The collections department of the academy archive contains historically and culturally valuable material on the history of Berlin's Academy of Sciences and has, at different times and in different ways, come into the possession of the academy and its archive.
The collections department, which was established in the 1960s as a separate archive department, has by now acquired fourteen holdings of collections. The most significant of them are: the entire holding of items of art property, the photographic collection and the collection of historical scientific instruments.
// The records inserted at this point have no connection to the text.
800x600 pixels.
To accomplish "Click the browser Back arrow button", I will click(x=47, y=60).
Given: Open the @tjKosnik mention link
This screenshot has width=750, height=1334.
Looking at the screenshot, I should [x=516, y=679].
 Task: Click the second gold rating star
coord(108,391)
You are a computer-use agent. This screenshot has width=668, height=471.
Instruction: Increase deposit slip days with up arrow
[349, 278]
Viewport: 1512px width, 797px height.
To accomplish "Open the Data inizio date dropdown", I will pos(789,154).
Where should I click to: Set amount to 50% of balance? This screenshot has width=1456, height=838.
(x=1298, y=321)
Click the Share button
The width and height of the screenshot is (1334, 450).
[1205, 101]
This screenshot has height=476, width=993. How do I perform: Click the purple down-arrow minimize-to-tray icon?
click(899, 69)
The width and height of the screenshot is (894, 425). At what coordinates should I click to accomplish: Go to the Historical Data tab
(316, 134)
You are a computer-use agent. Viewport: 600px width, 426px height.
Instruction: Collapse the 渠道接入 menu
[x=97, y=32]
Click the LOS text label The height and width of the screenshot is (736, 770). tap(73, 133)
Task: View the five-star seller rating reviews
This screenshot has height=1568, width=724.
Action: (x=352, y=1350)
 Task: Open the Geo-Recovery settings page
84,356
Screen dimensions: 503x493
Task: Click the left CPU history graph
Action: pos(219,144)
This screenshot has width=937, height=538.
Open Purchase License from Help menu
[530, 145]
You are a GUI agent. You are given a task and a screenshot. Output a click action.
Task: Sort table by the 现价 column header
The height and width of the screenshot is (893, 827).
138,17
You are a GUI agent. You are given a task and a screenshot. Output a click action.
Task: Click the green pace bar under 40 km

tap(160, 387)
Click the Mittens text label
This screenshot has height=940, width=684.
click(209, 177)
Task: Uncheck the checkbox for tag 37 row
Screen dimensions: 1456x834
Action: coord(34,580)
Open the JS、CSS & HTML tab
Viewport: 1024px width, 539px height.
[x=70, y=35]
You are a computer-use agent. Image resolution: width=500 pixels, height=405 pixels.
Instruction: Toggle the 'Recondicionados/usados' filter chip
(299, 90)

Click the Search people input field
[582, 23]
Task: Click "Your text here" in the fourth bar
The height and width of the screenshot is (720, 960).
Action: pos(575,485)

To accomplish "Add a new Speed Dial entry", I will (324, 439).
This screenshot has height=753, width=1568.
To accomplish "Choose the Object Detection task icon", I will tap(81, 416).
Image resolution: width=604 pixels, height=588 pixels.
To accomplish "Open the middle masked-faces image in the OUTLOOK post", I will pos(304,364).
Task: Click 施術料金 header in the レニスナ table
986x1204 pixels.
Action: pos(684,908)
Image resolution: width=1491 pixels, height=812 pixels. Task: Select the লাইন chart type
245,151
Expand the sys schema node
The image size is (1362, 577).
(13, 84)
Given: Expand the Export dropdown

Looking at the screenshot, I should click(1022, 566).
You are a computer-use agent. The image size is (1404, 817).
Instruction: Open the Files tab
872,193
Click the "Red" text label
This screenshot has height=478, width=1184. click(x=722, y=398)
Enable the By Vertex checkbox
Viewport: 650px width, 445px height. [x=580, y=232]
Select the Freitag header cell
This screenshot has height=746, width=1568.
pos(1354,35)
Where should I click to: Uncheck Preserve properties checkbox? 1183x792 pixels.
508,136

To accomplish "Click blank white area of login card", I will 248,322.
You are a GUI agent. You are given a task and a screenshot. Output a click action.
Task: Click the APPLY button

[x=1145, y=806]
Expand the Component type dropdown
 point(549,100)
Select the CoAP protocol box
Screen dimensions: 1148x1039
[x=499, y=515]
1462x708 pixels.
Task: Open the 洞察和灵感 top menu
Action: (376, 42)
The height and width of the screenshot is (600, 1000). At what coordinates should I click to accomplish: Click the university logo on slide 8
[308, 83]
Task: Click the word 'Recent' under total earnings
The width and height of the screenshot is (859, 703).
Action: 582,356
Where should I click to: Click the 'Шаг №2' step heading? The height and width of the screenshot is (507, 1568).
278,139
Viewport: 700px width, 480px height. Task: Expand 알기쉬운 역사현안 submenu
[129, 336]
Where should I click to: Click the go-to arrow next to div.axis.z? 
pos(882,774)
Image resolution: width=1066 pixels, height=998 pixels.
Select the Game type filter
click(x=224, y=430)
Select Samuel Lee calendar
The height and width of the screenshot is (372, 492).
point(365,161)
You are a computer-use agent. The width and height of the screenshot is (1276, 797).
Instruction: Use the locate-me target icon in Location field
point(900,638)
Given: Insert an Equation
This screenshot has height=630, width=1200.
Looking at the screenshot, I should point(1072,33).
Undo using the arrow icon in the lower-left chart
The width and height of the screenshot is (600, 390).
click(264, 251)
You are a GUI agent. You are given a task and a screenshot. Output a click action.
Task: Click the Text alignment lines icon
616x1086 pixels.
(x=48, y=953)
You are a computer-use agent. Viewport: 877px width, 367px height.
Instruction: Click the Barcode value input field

The remaining archival collections are: the tape-recording, film and video cassette collection, the CD/DVD collection, the collection of newspaper cuttings, the exhibition collection, the biographic and bibliographic collection, the poster and prospectus collection, the facsimile collection, the collection of reports of experiences and the present collection. In the course of 300 years, Berlin's Academy of Sciences came into possession of numerous works of art which are associated with the history of the academy. The academy's possession of works of art can be traced back to the beginning of the 18th century. The portrait of the first president of the Academy of Sciences, Gottfried Wilhelm Leibniz, in all probability painted by the artist Johann Friedrich Wentzel (the elder), originates, for example, from the period when the academy was founded. One of the most recently acquired art possessions is the golden Helmholtz medal with which the mathematician Karl Weierstrass (1815-1897) was decorated in 1892 by the Prussian Academy of Sciences and which did not become part of the academy archive holdings until 1999.
Loans from the individual holdings of the collections department not only enhance the appearance of staff and management offices, but are also shown in numerous exhibitions at home and abroad.